┌──

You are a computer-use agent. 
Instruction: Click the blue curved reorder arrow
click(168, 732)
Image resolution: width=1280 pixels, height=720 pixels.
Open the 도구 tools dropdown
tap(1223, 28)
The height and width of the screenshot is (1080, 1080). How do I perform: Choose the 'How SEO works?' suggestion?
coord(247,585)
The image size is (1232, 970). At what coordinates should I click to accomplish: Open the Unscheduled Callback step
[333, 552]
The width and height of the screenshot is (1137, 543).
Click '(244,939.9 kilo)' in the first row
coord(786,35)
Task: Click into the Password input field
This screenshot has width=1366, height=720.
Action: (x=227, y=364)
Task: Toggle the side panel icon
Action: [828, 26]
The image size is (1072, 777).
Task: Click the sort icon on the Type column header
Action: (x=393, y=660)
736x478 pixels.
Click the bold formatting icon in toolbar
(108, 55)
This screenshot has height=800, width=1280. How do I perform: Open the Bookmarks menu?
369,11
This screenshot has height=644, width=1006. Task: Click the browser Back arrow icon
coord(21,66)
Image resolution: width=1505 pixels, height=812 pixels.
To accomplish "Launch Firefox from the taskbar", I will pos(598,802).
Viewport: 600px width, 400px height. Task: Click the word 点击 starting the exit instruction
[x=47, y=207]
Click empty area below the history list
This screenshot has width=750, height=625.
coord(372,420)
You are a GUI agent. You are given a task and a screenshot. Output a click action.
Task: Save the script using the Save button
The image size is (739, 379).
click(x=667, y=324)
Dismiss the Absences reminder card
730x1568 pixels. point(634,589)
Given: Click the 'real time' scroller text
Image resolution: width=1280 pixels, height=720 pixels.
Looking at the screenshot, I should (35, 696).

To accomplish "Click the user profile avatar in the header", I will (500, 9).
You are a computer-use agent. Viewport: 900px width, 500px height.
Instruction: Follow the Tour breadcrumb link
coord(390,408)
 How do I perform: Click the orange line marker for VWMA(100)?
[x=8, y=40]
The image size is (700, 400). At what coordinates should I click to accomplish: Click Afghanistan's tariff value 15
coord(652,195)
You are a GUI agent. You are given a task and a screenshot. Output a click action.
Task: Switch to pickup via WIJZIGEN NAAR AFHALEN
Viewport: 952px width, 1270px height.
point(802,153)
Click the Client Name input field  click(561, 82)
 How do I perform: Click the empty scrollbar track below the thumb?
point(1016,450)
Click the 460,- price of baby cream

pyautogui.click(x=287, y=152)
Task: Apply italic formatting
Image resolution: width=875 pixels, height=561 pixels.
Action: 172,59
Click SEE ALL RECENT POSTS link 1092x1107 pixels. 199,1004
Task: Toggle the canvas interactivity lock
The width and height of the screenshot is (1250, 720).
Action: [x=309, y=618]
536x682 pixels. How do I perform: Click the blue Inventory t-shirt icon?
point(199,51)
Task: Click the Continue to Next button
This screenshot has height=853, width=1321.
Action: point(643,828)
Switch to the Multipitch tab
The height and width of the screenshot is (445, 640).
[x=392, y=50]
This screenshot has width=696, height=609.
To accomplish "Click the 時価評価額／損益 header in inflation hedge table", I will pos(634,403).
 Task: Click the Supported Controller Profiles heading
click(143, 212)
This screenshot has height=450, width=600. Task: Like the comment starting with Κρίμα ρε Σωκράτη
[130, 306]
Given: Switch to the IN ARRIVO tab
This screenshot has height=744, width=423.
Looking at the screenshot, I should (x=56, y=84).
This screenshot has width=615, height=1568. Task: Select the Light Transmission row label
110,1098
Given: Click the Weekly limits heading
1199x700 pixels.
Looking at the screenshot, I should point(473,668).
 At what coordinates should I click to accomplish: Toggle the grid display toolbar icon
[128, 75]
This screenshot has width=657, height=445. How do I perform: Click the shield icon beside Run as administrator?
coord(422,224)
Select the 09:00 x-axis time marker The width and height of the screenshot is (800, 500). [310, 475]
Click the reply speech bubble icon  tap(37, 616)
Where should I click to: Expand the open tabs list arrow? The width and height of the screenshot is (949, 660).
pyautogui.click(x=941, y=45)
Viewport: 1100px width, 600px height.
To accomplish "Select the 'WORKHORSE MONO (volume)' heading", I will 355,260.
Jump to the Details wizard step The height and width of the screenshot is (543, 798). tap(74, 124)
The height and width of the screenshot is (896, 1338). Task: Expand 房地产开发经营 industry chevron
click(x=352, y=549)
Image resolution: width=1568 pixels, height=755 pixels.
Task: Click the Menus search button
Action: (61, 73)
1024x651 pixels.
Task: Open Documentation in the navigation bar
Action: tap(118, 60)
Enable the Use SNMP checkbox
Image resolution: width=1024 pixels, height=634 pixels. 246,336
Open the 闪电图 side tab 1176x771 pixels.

└──

### WHAT YOU HAVE TO DO:
For every entry in the records above, write an exact copy.

### RESPONSE:
You are a computer-use agent. 
Instruction: Click the blue curved reorder arrow
click(168, 732)
Image resolution: width=1280 pixels, height=720 pixels.
Open the 도구 tools dropdown
tap(1223, 28)
The height and width of the screenshot is (1080, 1080). How do I perform: Choose the 'How SEO works?' suggestion?
coord(247,585)
The image size is (1232, 970). At what coordinates should I click to accomplish: Open the Unscheduled Callback step
[333, 552]
The width and height of the screenshot is (1137, 543).
Click '(244,939.9 kilo)' in the first row
coord(786,35)
Task: Click into the Password input field
This screenshot has width=1366, height=720.
Action: (x=227, y=364)
Task: Toggle the side panel icon
Action: [828, 26]
The image size is (1072, 777).
Task: Click the sort icon on the Type column header
Action: (x=393, y=660)
736x478 pixels.
Click the bold formatting icon in toolbar
(108, 55)
This screenshot has height=800, width=1280. How do I perform: Open the Bookmarks menu?
369,11
This screenshot has height=644, width=1006. Task: Click the browser Back arrow icon
coord(21,66)
Image resolution: width=1505 pixels, height=812 pixels.
To accomplish "Launch Firefox from the taskbar", I will pos(598,802).
Viewport: 600px width, 400px height. Task: Click the word 点击 starting the exit instruction
[x=47, y=207]
Click empty area below the history list
This screenshot has width=750, height=625.
coord(372,420)
You are a GUI agent. You are given a task and a screenshot. Output a click action.
Task: Save the script using the Save button
The image size is (739, 379).
click(x=667, y=324)
Dismiss the Absences reminder card
730x1568 pixels. point(634,589)
Given: Click the 'real time' scroller text
Image resolution: width=1280 pixels, height=720 pixels.
Looking at the screenshot, I should (35, 696).

To accomplish "Click the user profile avatar in the header", I will (500, 9).
You are a computer-use agent. Viewport: 900px width, 500px height.
Instruction: Follow the Tour breadcrumb link
coord(390,408)
 How do I perform: Click the orange line marker for VWMA(100)?
[x=8, y=40]
The image size is (700, 400). At what coordinates should I click to accomplish: Click Afghanistan's tariff value 15
coord(652,195)
You are a GUI agent. You are given a task and a screenshot. Output a click action.
Task: Switch to pickup via WIJZIGEN NAAR AFHALEN
Viewport: 952px width, 1270px height.
point(802,153)
Click the Client Name input field  click(561, 82)
 How do I perform: Click the empty scrollbar track below the thumb?
point(1016,450)
Click the 460,- price of baby cream

pyautogui.click(x=287, y=152)
Task: Apply italic formatting
Image resolution: width=875 pixels, height=561 pixels.
Action: 172,59
Click SEE ALL RECENT POSTS link 1092x1107 pixels. 199,1004
Task: Toggle the canvas interactivity lock
The width and height of the screenshot is (1250, 720).
Action: [x=309, y=618]
536x682 pixels. How do I perform: Click the blue Inventory t-shirt icon?
point(199,51)
Task: Click the Continue to Next button
This screenshot has height=853, width=1321.
Action: point(643,828)
Switch to the Multipitch tab
The height and width of the screenshot is (445, 640).
[x=392, y=50]
This screenshot has width=696, height=609.
To accomplish "Click the 時価評価額／損益 header in inflation hedge table", I will pos(634,403).
 Task: Click the Supported Controller Profiles heading
click(143, 212)
This screenshot has height=450, width=600. Task: Like the comment starting with Κρίμα ρε Σωκράτη
[130, 306]
Given: Switch to the IN ARRIVO tab
This screenshot has height=744, width=423.
Looking at the screenshot, I should (x=56, y=84).
This screenshot has width=615, height=1568. Task: Select the Light Transmission row label
110,1098
Given: Click the Weekly limits heading
1199x700 pixels.
Looking at the screenshot, I should point(473,668).
 At what coordinates should I click to accomplish: Toggle the grid display toolbar icon
[128, 75]
This screenshot has width=657, height=445. How do I perform: Click the shield icon beside Run as administrator?
coord(422,224)
Select the 09:00 x-axis time marker The width and height of the screenshot is (800, 500). [310, 475]
Click the reply speech bubble icon  tap(37, 616)
Where should I click to: Expand the open tabs list arrow? The width and height of the screenshot is (949, 660).
pyautogui.click(x=941, y=45)
Viewport: 1100px width, 600px height.
To accomplish "Select the 'WORKHORSE MONO (volume)' heading", I will 355,260.
Jump to the Details wizard step The height and width of the screenshot is (543, 798). tap(74, 124)
The height and width of the screenshot is (896, 1338). Task: Expand 房地产开发经营 industry chevron
click(x=352, y=549)
Image resolution: width=1568 pixels, height=755 pixels.
Task: Click the Menus search button
Action: (61, 73)
1024x651 pixels.
Task: Open Documentation in the navigation bar
Action: tap(118, 60)
Enable the Use SNMP checkbox
Image resolution: width=1024 pixels, height=634 pixels. 246,336
Open the 闪电图 side tab 1176x771 pixels.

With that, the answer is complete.